Give back every entry exactly as it is written, but not the pictures.

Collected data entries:
☆ ☆ ☆
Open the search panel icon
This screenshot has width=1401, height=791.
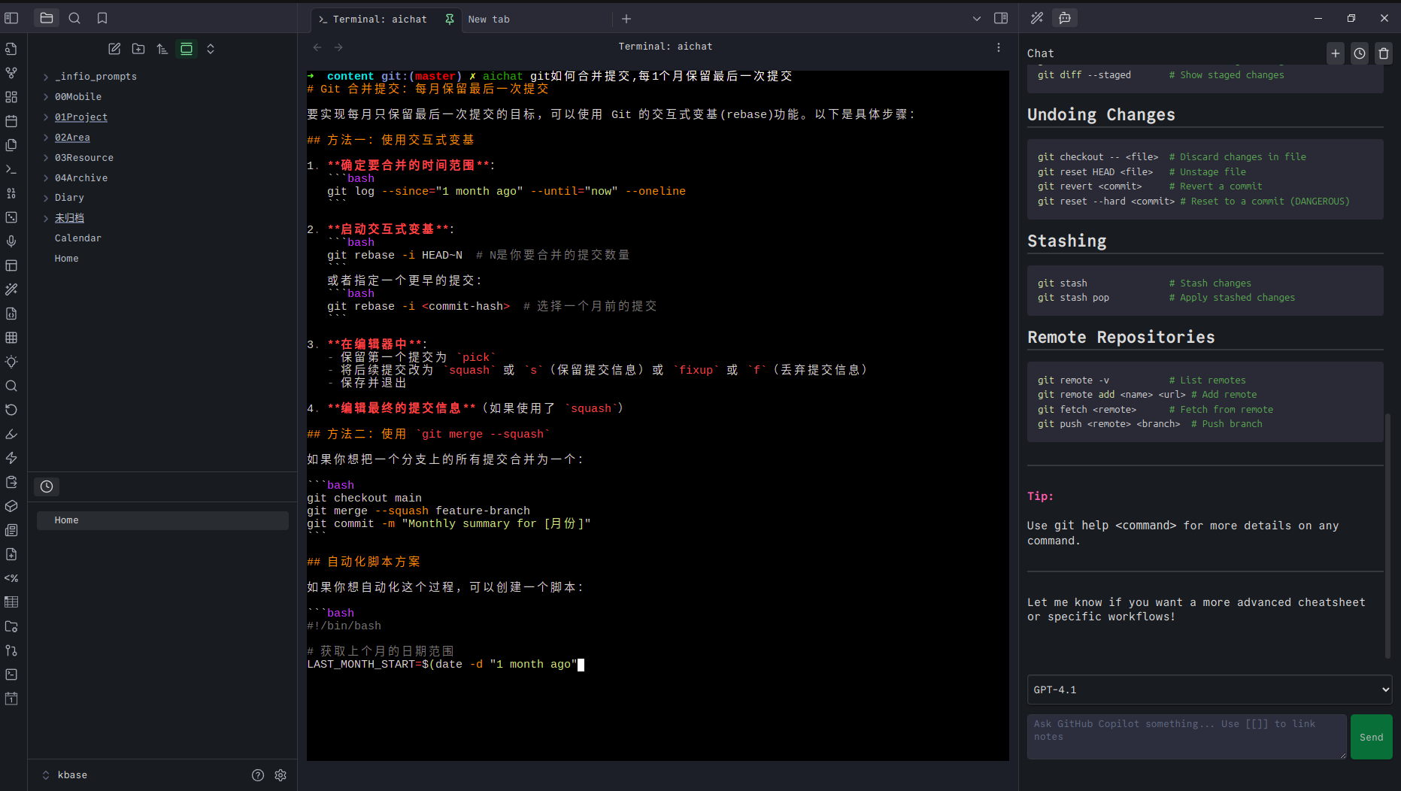click(x=74, y=18)
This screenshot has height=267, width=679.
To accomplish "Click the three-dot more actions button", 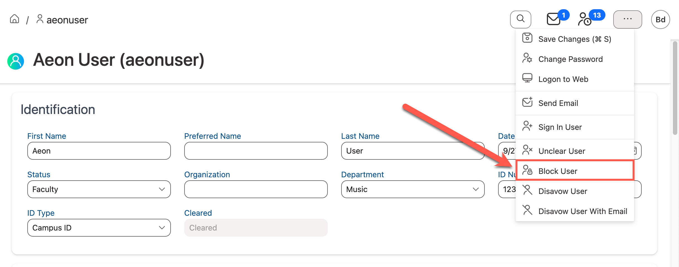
☆ ☆ ☆
● **The answer**:
Open the search panel icon
This screenshot has width=1401, height=791.
click(x=74, y=18)
This screenshot has height=267, width=679.
To accomplish "Click the three-dot more actions button", 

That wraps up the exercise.